In this article, we will delve into a mathematical problem involving fractions and time. We aim to determine who, between Karim and Vaibhav, spent more time colouring a picture and by what fraction of an hour. This exercise not only helps us understand the application of fractions in real-life scenarios but also sharpens our comparative skills in mathematics. Our main keywords for this discussion are time comparison, fractions, Karim, Vaibhav, and colouring. Let's embark on this journey of solving this intriguing problem.

H2: Understanding the Problem: Karim and Vaibhav's Colouring Times

To effectively address the question of who worked longer, we must first understand the given information. Karim completed colouring a picture in 7/12 of an hour, while Vaibhav finished the same picture in 3/4 of an hour. The crucial aspect here is to compare these two fractions: 7/12 and 3/4. Comparing fractions directly can be challenging when they have different denominators. Therefore, the initial step involves finding a common denominator to facilitate a straightforward comparison. The concept of finding a common denominator is fundamental in fraction arithmetic and is a cornerstone for solving problems like these. By converting the fractions to have the same denominator, we can easily determine which fraction represents a larger quantity of time.
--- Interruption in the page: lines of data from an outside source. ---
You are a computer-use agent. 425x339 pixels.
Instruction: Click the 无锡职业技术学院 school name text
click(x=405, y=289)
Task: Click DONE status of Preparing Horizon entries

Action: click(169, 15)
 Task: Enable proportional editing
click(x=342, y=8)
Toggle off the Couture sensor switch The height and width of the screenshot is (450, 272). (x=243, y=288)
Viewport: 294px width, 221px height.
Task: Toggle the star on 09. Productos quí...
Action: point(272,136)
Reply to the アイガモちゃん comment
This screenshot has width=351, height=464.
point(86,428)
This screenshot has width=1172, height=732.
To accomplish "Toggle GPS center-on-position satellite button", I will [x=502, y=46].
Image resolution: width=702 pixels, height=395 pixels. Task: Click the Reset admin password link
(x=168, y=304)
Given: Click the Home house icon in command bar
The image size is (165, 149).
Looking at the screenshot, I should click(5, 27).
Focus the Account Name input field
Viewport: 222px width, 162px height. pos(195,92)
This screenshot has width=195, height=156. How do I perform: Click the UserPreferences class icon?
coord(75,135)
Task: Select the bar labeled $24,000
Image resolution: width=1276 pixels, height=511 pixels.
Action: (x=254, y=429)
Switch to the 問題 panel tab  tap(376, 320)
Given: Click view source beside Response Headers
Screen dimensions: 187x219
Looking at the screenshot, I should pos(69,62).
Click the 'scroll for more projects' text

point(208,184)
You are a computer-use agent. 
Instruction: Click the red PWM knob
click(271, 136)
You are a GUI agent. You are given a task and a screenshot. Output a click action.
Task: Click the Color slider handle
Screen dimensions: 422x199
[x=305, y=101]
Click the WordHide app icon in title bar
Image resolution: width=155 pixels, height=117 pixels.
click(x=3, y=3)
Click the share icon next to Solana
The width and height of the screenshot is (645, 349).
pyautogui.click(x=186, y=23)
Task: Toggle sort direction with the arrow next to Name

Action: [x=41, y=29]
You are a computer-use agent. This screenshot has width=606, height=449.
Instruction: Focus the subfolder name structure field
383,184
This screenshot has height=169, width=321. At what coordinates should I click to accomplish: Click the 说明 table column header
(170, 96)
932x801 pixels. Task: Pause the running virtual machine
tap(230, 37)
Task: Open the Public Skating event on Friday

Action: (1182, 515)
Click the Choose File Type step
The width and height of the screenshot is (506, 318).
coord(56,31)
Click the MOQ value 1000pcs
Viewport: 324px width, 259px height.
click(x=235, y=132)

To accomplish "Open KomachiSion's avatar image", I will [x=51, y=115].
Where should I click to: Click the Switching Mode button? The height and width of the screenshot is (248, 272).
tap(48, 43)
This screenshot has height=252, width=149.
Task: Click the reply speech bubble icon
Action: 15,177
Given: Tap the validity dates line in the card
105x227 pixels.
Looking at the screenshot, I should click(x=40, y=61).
This process involves understanding equivalent fractions and least common multiples, which are essential concepts in elementary mathematics. Moreover, understanding this problem helps in developing critical thinking and problem-solving skills which are invaluable in various aspects of life. So, before diving into the solution, let's acknowledge the importance of understanding the problem statement thoroughly. The problem clearly presents us with two time durations, expressed as fractions, and asks us to compare them. This comparison requires us to employ our knowledge of fractions and their manipulations. Therefore, our next step will be to find a common ground for these fractions to enable a meaningful comparison.

H2: Finding a Common Denominator: The Key to Comparison

The cornerstone of comparing fractions lies in finding a common denominator. In this case, we need to find a common denominator for 12 (from 7/12) and 4 (from 3/4). The least common multiple (LCM) of 12 and 4 is 12. This means we need to convert both fractions to have a denominator of 12. The fraction 7/12 already has the desired denominator, so we don't need to change it. However, the fraction 3/4 needs to be converted. To convert 3/4 to an equivalent fraction with a denominator of 12, we need to multiply both the numerator and the denominator by the same number. In this instance, we multiply both by 3 (since 4 * 3 = 12). This gives us (3 * 3) / (4 * 3) = 9/12. Now we have two fractions with the same denominator: 7/12 (Karim's time) and 9/12 (Vaibhav's time). With a common denominator, the comparison becomes straightforward. We can now directly compare the numerators to determine which fraction is larger. This process highlights the importance of understanding equivalent fractions and the concept of LCM in simplifying mathematical comparisons. The ability to find a common denominator is a fundamental skill in working with fractions and is essential for various mathematical operations. It allows us to perform addition, subtraction, and, as in this case, comparison of fractions with ease and accuracy. This skill is not only valuable in academic settings but also in everyday life scenarios where we need to deal with proportions and ratios.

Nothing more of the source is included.